The Human Rights Situation of the Indigenous People in the Americas, Inter-Am. OEA/Ser.L/V/II.108, Doc. 62 (2000).



REPORT Nº 26/00
CASE 11.821
VILLAGE OF MOIWANA
SURINAME
March 7, 2000

I. SUMMARY

1. The petition was lodged by the human rights organization Moiwana ’86 of Suriname on June 27, 1997, and concerns the extrajudicial execution of more than 40 residents of Moiwana, a village belonging to one of Suriname’s maroon communities, and the intentional destruction of their property by members of the Army of that country. The petition also addresses the failure to provide a fair trial with due process, and compensation for those acts. The State did not answered the Commission’s requests for information about the petition. The Commission after analyzing the petition and the fulfillment of the requisites provided for the application of the American Declaration on the Rights and Duties of Man (the “Declaration”) and the American Convention on Human Rights (the “Convention”), decided to declare the case admissible in respect to alleged violations of Articles I, right to life, liberty and personal security; VII. right to protection for mothers and children; IX. right to inviolability of the home; XXIII, right to property; all of them of the Declaration; and Articles 8(1), right to a fair trial; and 25(2) right to judicial protection, and Article 1(1) Obligation to respect rights of the Convention.

II. PROCESSING BY THE COMMISSION

2. The Commission received the petition on June 27, 1997, and transmitted it to the Government on October 30 of that year, requesting a reply within the next 90 days. Faced with the Government’s failure to reply, the Commission repeated the request on two occasions, June 2, 1998, and February 25, 1999, indicating that it would consider application of Article 42 of its Regulations in the event no reply were received within the next 30 days. To date the Commission has not received any response from the State.
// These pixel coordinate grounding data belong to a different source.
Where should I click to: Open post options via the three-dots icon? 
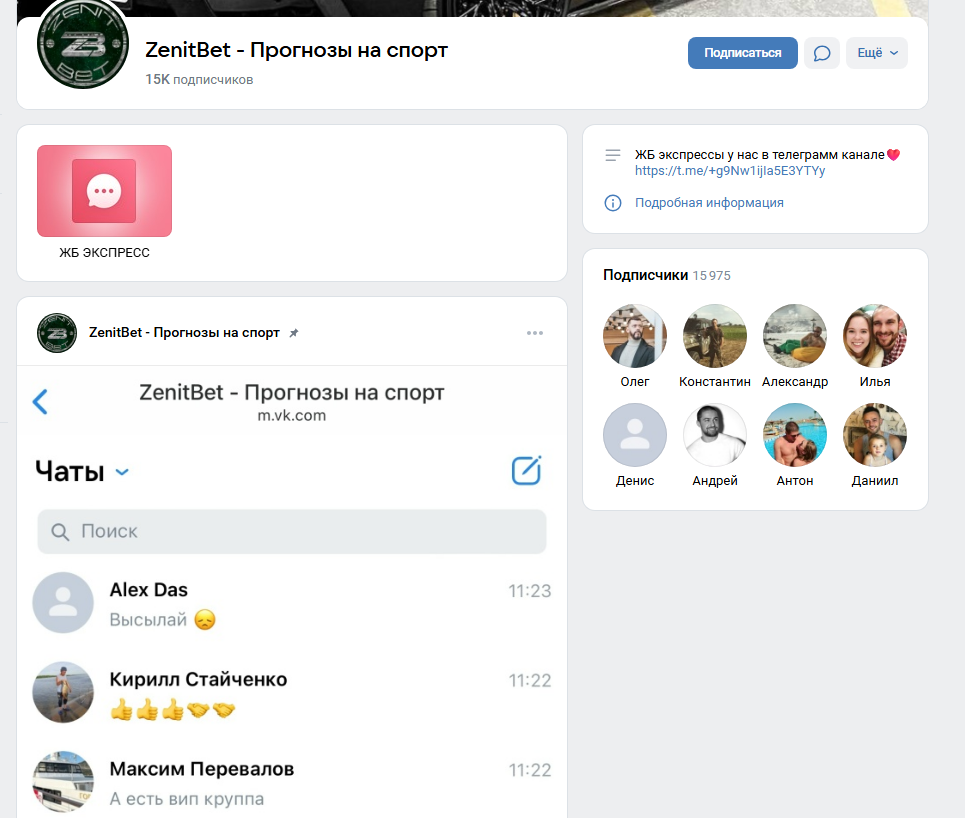[x=535, y=333]
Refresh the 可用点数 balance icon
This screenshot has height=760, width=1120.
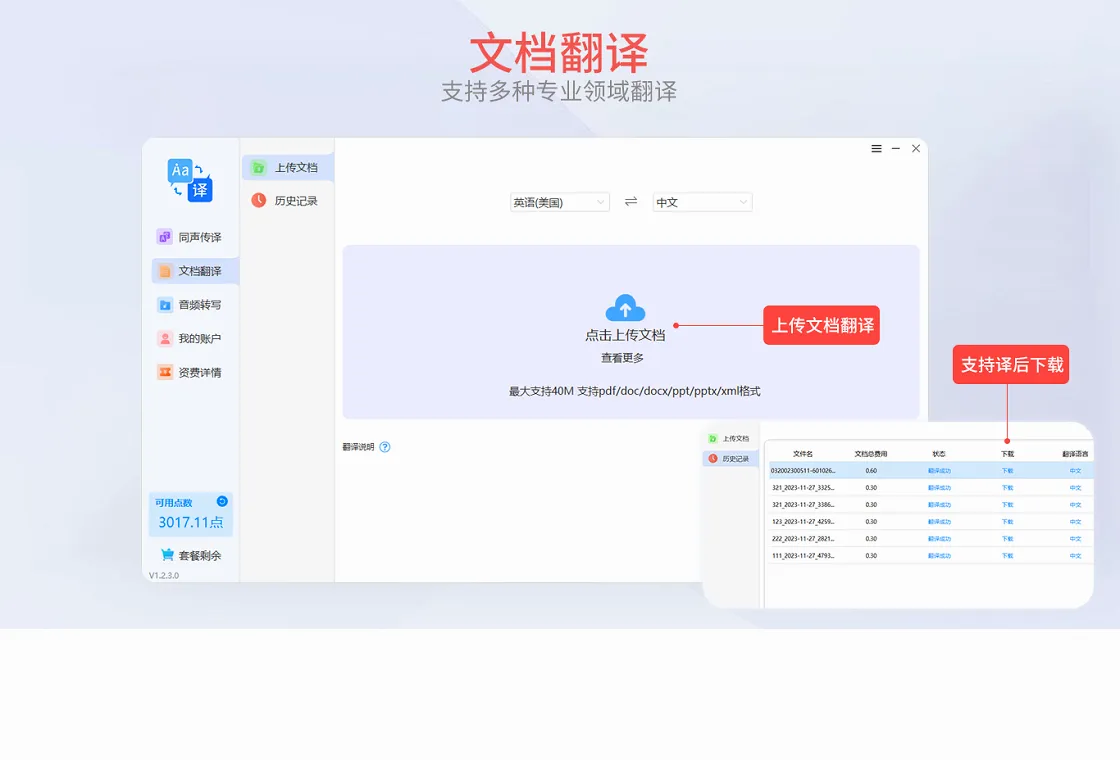(222, 501)
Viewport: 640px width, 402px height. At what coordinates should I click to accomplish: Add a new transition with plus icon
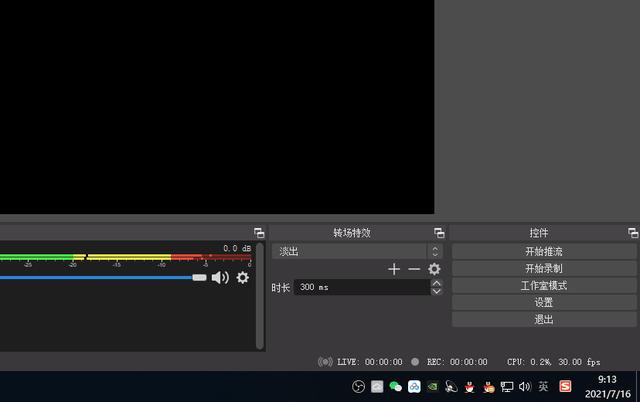point(394,269)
III. POSITION OF THE PARTIES

A. The petitioner

3. By way of general background information, the petition says that in 1980 a group of officers of the National Army of Suriname carried out a coup d’état and their leader, Desi Bouterse, declared himself Commander-in-Chief of the Army. Those military officers proceeded to appoint a civilian administration, which announced it would call elections. However, no such elections were ever held and instead there followed a period of serious and systematic human rights violations, which were documented overall by the IACHR in several reports[1].

4. As specific background information, the petition mentions that in 1986 an armed opposition group (the “Jungle Commando”) was set up with the support of Surnames exiles living in Holland and under the leadership of Ronnie Brunswick, a former member of Desi Bouterse’s guard. That group’s initial activities were attacks on military posts in Eastern Suriname in the territory of the Ndjuka maroons, the people to which Brunswick and most of his armed followers belong. The Army responded with extensive operations in the region and with systematic and collective reprisals against the civilian maroon population, alleging they were collaborating with the Jungle Commando. Villages of maroons who belonged to other tribes and lived in different regions were targeted for reprisal by the Surnames Army, which killed between 150 and 200 civilians. It should be recalled, inter alia, that the IACHR documented[2] cases where the maroons had been made victims of forced starvation, illegal cuts in benefits, and “ethnocide.”

5. The petition states with respect to the massacre and destruction at the village of Moiwana, which is the principal subject of the petition, that at the beginning of November 1986 the military commenced a “cleansing” operation in Eastern Suriname, and ordered the civilian population to evacuate the area. For various reasons many did not leave. The operation against the village of Moiwana and its outlying areas began, according to the petition, on November 29, 1986, and was carried out by a military unit made up of specially-trained men divided into three groups, one of which launched a direct attack on the village. This action started with the burning of the house belonging to the rebel leader, Brunswick, and continued with the shooting of nearly all the inhabitants, after which the village was burned. At the same time the soldiers blew up a bus that was approaching, killing all the occupants. After these events were over 40 people were dead, victims of extrajudicial execution by government troops. Some of the corpses that were taken to the morgue in Alfonsdorp were incinerated next to the morgue building. Toward the end of November 1986, the Government denied having carried out any operations in the area.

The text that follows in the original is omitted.